There are different types of requests for optical coating. In some cases, such as with mirrors, the desired effect is to produce a product with a high degree of light reflection. By choosing materials with opposite levels of refraction and stacking them, you increase the reflection in the finished product. For inexpensive mirrors, a typical optical coating material would be aluminum coating the glass. More expensive coatings, such as silver, which result in more expensive mirrors, are higher quality because they reflect more light.
In the case of lenses used for microscopes or cameras, the optical coating is used to refract light, rather than reflect it. This is called a dielectric coating and its use is not only for consumers but also for scientific devices such as telescopes and lasers. Layers of metals such as magnesium and fluoride are deposited on objects requiring coating (called a substrate), and levels of reflection or refraction can be titrated depending on the number and thickness of the layers, the type of materials and the coating processes used.
One of the more productive companies that used optical coating to great advantage was California-based Optical Coating Labs Incorporated, which became a major employer in the then relatively small city of Santa Rosa in the 1970s. They designed products such as non-reflective computer screens, windows for the Space Shuttle and mirrors for the Chandra X-ray telescope.
The company’s growing capability and innovation interested the larger company, JDS Uniphase, which later bought the company in the late 1990s. While this move seemed to portend an even greater ability for the company to ramp up production, it ended up dismantling virtually the entire optical coating operation. This years-long decline in productivity has resulted in the loss of jobs of around 1,000 people.

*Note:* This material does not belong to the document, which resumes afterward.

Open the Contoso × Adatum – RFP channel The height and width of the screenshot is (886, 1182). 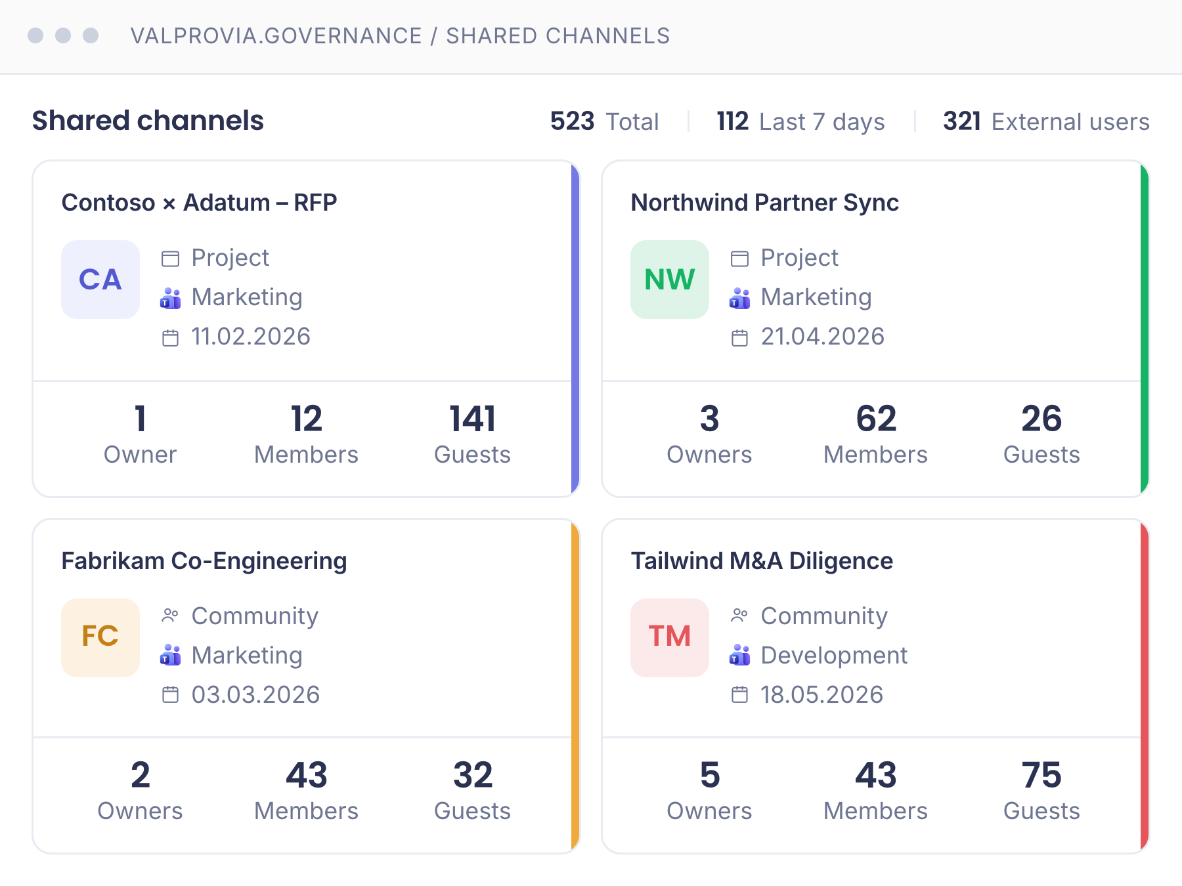pos(199,203)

The company’s downfall coincided with the telecommunications crash, as much of the work done at JDS Uniphase during this period was on fiber optic components. Since then, much of the optical coating work has moved overseas. There are some companies in the US with small operations dedicated to coating some specific products. However, startups are prone to a high failure rate and many of the older machines are now being sold to foreign countries like India or China. It is thought that the production of optical coatings will only be effective if the new foreign companies employ American consultants to fix the machines when they have problems, since this technology has been used and patented mainly in the United States.